**Goal 1:** In the Monte Carlo denoising passage, list every cited work whose description mentions CNN, giving each by its author name and reference number.
**Goal 2:** Please copy word for word everything in the Monte Carlo denoising passage from "Monte Carlo denoising is" down to "of Zwicker [32].".
— start Document extract —
Monte Carlo denoising is a classic research topic in academic studies of graphics, and it is also closely followed by industrial productions. In this section, we will mainly focus on learning-based Monte Carlo denoising approaches that most relevant to our work, where we refer to the survey of Huo et al. [10] for a comprehensive study. For traditional adaptive sampling and reconstruction techniques, readers can refer to the survey of Zwicker [32].

Learning-based Monte Carlo denoising. With the idea of predicting the filter parameters, Kalantari et al. [12] proposed a multilayer perceptron neural network to automatically estimate the parameters of Monte Carlo denoising filters. Bako et al. [3] and Vogels et al. [27] showed that using CNN to predict per-pixel kernel filters is more robust and easier to train. The latter incorporated a multi-resolution filtering architecture and temporal aggregation. Kuznetsov et al. [15] used CNN to estimate sampling maps for adaptive sampling. In nontrivial-domain denoising, Gharbi et al. [7] proposed a kernel prediction network that splats individual samples onto nearby pixels. Subsequently, Hasselgren et al. [9] and Munkberg et al. [21] extended this technique to interactive rates by proposing an efficient way to control performance and memory characteristics. In gradient-domain rendering, Kettunen et al. [13] used a U-Net autoencoder to replace screened Poisson solver. In addition, Xu et al. [29] first employed Generative Adversarial Networks (GAN) to improve Monte Carlo denoising, and they designed a novel conditioned feature modulation method to utilize auxiliary buffers. Lu et al. introduced residual attention networks [18] and dual residual connection GAN structure [17]. Lin et al. [16] proposed a three-scale network to handle different features (pixel, sample and path) in path-based denoising. To take advantages of various denoising approaches, Back et al. [2] and Zheng [31] designed unified denoising strategies for offline scenarios. And in a recent study, Yu et al. [30] proposed a self-attention mechanism to denoise Monte Carlo rendering. The above deep neural network approaches have achieved impressive results, but they also have a large time overhead due to their delicate and complex network structure.
— end Document extract —
— start Material supplied —
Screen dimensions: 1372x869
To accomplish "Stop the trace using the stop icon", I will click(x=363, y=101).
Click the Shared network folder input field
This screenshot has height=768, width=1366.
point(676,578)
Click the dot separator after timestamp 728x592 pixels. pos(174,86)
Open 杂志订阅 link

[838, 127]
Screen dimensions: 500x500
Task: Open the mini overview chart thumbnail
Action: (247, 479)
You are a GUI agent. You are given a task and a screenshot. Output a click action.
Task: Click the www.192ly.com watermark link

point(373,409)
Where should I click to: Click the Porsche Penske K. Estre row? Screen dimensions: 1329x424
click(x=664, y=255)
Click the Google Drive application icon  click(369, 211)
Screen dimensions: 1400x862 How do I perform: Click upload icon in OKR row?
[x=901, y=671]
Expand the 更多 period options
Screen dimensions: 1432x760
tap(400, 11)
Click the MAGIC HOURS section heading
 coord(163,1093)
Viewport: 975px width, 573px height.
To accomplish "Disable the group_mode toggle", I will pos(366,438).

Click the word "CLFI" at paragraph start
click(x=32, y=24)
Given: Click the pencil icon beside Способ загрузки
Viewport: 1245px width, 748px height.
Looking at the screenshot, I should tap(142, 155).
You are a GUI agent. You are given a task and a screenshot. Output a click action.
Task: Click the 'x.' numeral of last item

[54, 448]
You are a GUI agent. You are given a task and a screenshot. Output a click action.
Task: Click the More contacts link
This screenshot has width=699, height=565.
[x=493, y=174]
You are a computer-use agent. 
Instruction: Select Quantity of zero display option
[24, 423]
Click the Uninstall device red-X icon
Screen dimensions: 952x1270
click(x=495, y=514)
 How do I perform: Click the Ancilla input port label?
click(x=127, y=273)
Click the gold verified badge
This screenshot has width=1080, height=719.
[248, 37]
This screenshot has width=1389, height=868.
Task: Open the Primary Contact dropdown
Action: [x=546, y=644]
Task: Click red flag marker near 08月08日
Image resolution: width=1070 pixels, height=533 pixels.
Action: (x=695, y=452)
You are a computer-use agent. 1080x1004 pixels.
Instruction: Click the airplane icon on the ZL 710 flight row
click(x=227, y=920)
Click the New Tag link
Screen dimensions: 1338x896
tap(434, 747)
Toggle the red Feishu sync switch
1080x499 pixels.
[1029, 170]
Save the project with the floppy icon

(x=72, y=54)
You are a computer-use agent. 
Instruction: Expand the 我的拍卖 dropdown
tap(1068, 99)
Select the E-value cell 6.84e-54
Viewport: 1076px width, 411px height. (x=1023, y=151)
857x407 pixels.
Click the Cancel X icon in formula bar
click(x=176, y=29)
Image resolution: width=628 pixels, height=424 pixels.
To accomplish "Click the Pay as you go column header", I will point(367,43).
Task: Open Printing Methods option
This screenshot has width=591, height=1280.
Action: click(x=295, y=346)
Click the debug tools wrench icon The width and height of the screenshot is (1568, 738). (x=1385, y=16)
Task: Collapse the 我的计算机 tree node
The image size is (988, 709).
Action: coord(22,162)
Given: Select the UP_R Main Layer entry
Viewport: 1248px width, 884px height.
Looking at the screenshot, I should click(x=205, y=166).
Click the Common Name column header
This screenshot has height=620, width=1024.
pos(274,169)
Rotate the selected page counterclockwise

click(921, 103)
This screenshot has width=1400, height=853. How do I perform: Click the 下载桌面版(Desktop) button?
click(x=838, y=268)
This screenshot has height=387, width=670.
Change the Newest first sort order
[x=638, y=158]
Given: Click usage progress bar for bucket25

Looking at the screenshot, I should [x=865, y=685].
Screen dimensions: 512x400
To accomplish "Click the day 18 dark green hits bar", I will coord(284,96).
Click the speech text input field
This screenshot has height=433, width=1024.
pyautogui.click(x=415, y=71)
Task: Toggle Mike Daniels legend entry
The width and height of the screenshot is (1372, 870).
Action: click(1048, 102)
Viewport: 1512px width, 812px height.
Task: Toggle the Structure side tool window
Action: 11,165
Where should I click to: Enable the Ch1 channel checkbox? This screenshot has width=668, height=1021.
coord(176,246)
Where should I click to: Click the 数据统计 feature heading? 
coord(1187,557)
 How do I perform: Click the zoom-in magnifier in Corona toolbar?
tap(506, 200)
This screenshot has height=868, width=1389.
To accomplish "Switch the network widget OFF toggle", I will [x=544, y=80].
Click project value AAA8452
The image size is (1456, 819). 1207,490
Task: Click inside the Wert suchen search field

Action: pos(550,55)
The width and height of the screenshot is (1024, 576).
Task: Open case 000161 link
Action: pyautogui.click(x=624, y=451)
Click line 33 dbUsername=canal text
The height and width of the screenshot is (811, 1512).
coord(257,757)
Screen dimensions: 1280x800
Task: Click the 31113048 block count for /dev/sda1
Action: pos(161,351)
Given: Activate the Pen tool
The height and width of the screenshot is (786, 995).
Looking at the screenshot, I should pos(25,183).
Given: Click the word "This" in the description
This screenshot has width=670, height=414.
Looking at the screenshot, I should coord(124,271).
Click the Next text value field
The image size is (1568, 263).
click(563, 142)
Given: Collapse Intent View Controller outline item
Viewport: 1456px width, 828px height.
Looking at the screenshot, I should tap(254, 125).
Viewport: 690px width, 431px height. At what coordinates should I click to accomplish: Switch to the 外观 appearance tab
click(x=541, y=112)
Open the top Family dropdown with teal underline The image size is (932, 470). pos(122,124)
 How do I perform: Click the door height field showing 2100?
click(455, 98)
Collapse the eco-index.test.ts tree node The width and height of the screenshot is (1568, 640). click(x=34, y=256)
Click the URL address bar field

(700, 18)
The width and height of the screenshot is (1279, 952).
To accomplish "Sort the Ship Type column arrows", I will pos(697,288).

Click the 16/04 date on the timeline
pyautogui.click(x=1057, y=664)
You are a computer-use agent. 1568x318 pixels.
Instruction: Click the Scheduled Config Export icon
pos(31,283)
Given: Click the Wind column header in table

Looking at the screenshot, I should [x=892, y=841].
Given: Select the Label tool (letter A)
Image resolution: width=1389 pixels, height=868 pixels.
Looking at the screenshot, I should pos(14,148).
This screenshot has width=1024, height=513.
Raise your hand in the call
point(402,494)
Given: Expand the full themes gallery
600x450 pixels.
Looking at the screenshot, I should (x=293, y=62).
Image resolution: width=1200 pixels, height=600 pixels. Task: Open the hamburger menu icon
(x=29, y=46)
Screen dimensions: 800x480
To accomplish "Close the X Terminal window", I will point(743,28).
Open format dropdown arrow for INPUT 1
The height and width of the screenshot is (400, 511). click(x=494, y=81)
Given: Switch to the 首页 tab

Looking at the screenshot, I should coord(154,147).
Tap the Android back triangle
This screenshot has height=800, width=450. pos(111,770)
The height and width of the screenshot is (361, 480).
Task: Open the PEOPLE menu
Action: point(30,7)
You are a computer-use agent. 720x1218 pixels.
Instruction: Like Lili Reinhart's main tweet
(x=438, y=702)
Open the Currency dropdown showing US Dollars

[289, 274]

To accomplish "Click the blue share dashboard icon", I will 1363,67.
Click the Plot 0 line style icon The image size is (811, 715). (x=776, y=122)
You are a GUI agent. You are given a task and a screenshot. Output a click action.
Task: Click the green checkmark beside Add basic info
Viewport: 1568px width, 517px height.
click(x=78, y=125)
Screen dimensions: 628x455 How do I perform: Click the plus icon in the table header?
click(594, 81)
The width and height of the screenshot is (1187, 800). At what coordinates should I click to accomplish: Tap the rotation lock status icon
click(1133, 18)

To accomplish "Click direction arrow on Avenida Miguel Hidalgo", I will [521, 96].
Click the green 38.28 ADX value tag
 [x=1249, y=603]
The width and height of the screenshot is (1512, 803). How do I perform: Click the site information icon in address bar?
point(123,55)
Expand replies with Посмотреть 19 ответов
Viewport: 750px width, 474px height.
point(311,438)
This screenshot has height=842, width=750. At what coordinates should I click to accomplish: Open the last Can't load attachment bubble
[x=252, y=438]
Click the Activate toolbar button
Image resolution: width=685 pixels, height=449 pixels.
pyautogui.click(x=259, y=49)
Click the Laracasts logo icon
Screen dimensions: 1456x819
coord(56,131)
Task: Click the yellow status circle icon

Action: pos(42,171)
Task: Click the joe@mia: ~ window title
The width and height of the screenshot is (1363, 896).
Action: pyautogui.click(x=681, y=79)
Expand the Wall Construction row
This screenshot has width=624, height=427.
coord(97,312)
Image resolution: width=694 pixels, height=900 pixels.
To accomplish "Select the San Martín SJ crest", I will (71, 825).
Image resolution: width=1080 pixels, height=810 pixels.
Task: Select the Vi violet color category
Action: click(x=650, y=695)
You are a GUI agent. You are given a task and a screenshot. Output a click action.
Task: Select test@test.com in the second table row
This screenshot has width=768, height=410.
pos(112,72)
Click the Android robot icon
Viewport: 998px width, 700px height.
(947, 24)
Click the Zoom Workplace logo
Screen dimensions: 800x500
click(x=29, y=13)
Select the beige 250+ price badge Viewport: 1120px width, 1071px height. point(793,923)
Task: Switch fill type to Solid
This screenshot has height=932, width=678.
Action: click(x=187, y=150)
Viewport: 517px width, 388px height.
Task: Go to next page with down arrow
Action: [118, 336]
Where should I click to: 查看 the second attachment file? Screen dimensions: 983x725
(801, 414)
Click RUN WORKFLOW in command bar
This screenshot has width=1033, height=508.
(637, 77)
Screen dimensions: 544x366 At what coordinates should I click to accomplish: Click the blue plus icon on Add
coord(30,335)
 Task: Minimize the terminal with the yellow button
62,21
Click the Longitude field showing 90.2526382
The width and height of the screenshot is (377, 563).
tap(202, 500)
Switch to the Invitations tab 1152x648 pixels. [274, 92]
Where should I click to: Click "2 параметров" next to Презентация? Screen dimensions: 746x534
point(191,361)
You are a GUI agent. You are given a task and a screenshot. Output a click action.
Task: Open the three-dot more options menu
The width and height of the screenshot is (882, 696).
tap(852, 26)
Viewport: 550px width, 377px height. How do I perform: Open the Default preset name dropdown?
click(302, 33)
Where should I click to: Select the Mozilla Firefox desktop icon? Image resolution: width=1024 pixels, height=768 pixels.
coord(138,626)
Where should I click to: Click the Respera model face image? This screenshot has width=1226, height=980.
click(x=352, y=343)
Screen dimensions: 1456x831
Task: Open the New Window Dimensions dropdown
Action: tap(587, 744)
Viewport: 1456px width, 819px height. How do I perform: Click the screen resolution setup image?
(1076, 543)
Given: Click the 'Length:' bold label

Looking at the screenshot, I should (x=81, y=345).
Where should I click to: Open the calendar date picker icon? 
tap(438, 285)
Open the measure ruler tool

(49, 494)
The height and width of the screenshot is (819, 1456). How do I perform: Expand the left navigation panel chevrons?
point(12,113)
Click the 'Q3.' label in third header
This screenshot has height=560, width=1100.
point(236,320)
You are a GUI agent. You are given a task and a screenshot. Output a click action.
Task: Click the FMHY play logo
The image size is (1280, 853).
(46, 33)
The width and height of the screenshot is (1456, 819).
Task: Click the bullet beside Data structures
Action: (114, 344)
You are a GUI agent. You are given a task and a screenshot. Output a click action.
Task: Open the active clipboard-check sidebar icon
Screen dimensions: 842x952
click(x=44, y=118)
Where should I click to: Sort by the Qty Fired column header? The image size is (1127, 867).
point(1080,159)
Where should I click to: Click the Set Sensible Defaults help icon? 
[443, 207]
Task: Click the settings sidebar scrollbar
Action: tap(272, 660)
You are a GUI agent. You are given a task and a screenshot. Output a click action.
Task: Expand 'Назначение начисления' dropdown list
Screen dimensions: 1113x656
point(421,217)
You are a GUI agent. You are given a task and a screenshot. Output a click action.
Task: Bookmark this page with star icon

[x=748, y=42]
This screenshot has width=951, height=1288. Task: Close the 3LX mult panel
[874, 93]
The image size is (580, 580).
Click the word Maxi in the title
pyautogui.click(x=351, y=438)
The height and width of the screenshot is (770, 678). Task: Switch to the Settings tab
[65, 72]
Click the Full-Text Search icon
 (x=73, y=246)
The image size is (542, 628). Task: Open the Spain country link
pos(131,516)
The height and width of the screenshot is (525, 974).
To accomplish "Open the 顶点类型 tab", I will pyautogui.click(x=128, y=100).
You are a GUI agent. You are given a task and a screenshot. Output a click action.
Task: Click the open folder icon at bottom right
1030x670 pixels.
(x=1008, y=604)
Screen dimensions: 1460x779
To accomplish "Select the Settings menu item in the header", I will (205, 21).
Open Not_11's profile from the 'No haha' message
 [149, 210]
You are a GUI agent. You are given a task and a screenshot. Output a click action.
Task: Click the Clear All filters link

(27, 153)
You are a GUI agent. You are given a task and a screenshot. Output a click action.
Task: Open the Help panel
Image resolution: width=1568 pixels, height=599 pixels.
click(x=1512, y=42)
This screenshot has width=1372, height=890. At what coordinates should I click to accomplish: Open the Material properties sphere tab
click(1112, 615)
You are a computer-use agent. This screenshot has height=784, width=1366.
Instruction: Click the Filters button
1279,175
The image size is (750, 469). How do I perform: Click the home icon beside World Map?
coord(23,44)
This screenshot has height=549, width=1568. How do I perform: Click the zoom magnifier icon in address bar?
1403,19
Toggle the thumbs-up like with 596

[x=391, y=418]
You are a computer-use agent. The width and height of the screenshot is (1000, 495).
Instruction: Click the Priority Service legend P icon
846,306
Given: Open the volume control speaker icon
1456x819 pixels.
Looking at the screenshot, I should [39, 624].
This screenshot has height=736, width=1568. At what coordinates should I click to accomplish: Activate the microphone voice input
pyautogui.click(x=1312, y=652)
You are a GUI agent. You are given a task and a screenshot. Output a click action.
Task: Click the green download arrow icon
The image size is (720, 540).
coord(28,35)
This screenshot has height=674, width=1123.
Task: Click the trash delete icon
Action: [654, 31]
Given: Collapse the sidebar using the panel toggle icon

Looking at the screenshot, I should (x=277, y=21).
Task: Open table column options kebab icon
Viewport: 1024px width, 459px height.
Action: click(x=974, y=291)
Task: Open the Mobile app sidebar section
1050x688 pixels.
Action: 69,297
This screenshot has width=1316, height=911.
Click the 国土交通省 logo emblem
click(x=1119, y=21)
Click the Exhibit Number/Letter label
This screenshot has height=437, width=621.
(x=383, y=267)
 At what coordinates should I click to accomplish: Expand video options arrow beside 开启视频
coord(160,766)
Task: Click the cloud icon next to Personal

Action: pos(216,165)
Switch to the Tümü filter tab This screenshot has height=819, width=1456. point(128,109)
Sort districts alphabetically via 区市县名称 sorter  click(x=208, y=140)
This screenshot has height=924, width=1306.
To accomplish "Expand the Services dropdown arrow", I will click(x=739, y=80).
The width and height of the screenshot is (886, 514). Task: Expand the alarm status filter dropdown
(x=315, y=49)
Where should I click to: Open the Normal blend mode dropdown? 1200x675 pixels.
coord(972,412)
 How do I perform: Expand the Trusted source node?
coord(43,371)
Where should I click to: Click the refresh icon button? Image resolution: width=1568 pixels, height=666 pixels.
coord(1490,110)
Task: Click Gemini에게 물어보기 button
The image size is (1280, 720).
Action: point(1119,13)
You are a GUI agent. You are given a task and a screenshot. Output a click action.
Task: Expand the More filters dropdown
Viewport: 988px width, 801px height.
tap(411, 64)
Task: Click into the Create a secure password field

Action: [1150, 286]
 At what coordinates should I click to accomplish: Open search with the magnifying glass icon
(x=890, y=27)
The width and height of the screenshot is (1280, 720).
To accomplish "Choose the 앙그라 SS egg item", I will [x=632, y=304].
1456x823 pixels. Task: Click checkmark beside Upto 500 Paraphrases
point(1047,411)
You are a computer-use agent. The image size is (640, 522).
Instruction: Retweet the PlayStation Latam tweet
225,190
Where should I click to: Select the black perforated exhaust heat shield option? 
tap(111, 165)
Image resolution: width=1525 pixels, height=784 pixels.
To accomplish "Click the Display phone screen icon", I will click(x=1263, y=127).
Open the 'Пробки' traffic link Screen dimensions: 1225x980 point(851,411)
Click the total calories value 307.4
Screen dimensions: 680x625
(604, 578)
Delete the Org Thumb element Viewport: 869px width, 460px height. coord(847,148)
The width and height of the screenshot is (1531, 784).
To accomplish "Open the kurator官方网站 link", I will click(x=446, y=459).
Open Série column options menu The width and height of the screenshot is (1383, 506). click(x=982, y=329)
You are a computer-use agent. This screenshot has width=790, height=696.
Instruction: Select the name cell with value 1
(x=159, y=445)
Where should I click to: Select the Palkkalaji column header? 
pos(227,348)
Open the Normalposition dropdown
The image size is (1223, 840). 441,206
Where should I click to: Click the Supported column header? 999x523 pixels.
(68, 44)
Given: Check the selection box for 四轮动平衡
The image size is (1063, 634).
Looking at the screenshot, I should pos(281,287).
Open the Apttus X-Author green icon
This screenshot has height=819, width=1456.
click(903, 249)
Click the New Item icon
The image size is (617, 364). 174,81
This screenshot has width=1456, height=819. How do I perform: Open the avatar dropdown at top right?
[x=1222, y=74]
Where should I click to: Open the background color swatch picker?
— end Material supplied —
**Response 1:**
Bako et al. [3]
Vogels et al. [27]
Kuznetsov et al. [15]

**Response 2:**
Monte Carlo denoising is a classic research topic in academic studies of graphics, and it is also closely followed by industrial productions. In this section, we will mainly focus on learning-based Monte Carlo denoising approaches that most relevant to our work, where we refer to the survey of Huo et al. [10] for a comprehensive study. For traditional adaptive sampling and reconstruction techniques, readers can refer to the survey of Zwicker [32].